All of our mother’s plantings are gone

Yesterday my sister called to tell me– our dad had landscapers come and scrape the whole mad DIY gardening jungle into a sheet of lawn with a few trees for effect. As she recited the losses, she wept: “The jack in the pulpits, the wild irises, the roses–all of it gone, Sarah. All those plants I helped her propagate.” They gardened together for years before the dementia spun things entirely out of control. For a time it was their literal ground for connection, for crafting a living history together. And my father obliterated it.

I don’t know what to say to him. Of course I love him, which is always the first thing. But I’m having serious problems with some of the decisions and actions he’s made in later years. Growing up, I watched him and my mother wage simmering, bitter campaigns against their own parents. I’ve always tried to understand, even when it’s a struggle to empathize.

And I guess I do and I don’t understand my dad’s actions. My mother and all her array of damage defined the very parameters of my father’s life for long, long years. Nearer the end it grew intolerable. I understand the impulse he must feel to rid himself of all the pain and recrimination. I understand the compulsion to wipe the slate. But as our father he fails to consider how his actions might affect us. We don’t exist in his reckoning. Clean house. Check.

This sweep has gone on for months in donations to various organizations and enterprises. Longer than that– it started before Mom even died. When he gave away Uncle Sharkey, he said, “Mom agrees”– despite the fact that the dementia didn’t leave her with a whole lot of agency and decision-making capability. She sort of became a mostly-amiable, rather vague woman. My sister and I speculate that our father is building some type of legacy, but it’s a haphazard and idiosyncratic one if that.

As much as I try to wrangle the psychological reality he operates in, as a would-be parent, I just don’t get it at all. I would want my kids in better communication. If I were counting down my final days, my kids would be foremost in my thoughts. But as he systematically rids our childhood home of reminders and heirlooms, not once does he stop and turn us and say, I want this thing out of the house. Who will take it?
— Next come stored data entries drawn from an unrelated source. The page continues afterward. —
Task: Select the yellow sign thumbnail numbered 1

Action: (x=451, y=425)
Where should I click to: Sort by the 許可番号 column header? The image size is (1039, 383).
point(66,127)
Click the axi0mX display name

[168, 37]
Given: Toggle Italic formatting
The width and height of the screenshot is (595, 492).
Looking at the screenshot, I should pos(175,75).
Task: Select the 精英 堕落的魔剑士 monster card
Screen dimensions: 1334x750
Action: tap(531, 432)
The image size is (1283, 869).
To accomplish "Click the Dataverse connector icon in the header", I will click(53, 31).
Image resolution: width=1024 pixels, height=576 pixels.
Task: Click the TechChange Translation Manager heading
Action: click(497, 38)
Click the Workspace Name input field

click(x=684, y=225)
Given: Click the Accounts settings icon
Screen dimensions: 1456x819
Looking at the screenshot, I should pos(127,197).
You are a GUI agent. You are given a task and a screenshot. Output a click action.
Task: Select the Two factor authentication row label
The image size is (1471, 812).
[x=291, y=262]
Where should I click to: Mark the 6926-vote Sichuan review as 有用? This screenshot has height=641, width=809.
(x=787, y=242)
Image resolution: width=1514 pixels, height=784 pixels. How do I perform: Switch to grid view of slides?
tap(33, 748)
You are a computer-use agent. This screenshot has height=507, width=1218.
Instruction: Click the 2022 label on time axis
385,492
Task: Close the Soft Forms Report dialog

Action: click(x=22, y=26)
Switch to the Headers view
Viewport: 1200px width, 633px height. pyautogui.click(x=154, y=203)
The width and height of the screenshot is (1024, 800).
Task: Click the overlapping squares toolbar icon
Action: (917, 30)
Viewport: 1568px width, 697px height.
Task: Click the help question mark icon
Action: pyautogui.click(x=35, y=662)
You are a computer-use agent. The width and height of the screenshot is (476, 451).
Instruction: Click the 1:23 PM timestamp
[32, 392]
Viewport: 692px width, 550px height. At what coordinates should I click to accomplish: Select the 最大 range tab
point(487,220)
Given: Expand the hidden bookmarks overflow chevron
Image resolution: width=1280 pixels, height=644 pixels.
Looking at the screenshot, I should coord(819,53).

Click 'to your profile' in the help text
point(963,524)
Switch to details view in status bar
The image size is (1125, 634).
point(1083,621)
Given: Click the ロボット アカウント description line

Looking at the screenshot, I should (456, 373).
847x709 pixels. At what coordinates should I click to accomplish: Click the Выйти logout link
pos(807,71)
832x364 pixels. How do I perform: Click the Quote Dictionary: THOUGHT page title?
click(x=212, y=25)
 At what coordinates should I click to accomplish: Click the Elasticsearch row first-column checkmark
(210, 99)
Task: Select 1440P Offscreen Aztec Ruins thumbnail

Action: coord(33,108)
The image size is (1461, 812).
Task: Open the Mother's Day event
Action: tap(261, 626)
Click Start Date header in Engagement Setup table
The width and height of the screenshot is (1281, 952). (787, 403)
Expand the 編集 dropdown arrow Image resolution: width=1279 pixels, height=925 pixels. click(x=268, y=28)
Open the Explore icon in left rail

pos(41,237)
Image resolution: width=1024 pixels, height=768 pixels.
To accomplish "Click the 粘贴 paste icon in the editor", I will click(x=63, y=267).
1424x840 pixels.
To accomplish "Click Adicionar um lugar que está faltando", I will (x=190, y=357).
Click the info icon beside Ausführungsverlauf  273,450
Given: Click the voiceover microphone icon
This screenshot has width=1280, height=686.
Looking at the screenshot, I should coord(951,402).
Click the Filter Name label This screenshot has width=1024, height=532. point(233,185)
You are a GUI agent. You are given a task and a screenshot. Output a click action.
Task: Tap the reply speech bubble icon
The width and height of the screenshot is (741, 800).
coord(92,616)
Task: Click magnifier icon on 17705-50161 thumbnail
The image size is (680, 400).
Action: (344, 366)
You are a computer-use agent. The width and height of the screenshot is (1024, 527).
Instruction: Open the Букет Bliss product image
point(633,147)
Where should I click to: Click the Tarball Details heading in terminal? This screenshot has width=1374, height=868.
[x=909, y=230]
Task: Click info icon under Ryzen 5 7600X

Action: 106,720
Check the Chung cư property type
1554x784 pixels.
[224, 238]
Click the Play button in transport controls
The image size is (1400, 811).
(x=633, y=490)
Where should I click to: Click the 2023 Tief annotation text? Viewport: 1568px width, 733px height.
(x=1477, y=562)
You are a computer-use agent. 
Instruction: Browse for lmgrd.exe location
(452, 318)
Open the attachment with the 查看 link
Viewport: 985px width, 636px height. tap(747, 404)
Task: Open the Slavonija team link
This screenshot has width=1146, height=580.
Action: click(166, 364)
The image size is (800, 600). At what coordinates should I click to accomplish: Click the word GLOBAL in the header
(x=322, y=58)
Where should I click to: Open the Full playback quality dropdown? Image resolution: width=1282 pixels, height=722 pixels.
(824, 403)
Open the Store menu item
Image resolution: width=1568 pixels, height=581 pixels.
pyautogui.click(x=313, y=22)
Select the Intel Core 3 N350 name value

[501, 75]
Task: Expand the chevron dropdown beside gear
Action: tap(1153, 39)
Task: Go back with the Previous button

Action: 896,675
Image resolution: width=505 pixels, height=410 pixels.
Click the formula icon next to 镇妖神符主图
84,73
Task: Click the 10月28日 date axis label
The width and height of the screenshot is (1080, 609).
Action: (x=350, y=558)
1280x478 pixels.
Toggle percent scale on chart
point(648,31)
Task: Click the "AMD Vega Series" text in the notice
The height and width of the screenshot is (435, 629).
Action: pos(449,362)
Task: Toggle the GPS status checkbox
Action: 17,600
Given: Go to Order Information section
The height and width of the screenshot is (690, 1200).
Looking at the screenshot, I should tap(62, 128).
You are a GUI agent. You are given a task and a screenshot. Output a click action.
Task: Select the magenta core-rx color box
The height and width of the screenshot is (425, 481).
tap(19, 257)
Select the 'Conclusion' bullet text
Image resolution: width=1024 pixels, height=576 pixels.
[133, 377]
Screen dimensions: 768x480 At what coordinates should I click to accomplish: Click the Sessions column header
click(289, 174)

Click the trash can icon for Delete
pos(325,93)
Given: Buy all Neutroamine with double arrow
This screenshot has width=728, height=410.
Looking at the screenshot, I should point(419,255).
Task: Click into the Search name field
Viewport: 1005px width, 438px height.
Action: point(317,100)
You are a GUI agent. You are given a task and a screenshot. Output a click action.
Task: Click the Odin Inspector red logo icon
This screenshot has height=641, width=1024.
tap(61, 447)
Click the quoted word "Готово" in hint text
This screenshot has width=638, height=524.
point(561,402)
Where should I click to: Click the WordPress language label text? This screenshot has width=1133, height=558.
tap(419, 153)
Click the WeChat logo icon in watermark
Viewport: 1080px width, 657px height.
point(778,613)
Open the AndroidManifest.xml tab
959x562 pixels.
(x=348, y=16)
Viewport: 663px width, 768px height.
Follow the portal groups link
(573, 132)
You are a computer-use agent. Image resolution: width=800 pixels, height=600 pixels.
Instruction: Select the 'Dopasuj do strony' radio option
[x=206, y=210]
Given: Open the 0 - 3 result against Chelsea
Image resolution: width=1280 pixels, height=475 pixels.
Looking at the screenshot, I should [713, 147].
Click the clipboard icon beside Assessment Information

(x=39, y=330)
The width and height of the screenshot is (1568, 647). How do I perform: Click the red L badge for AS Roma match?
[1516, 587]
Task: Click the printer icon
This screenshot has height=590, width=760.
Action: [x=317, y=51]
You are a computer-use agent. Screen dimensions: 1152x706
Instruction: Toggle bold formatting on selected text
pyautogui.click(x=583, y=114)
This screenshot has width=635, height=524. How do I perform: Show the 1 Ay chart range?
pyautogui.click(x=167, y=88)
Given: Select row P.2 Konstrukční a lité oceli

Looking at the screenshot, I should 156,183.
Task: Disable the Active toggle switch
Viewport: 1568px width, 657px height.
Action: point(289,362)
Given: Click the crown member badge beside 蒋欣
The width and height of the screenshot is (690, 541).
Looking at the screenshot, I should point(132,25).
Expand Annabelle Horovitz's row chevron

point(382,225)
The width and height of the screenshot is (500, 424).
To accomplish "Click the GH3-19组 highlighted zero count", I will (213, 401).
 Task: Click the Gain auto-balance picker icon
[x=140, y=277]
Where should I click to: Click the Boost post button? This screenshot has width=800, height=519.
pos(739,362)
In truth we have never factored that prominently in his daily endeavors at all. So it’s really no change in behavior or outlook. It just comes into sharper focus when death enters the picture. We all want pieces to hold onto. When my mother died, I took a teaspoon of her ashes to keep in a cut glass perfume vial on my dresser. The dresser from my grandmother’s house. I have planted the Easter lilies I bought this year in her memory. These pieces continue and connect us, and they are important. And my father doesn’t see it, and I don’t know how to, or if I even can, tell him.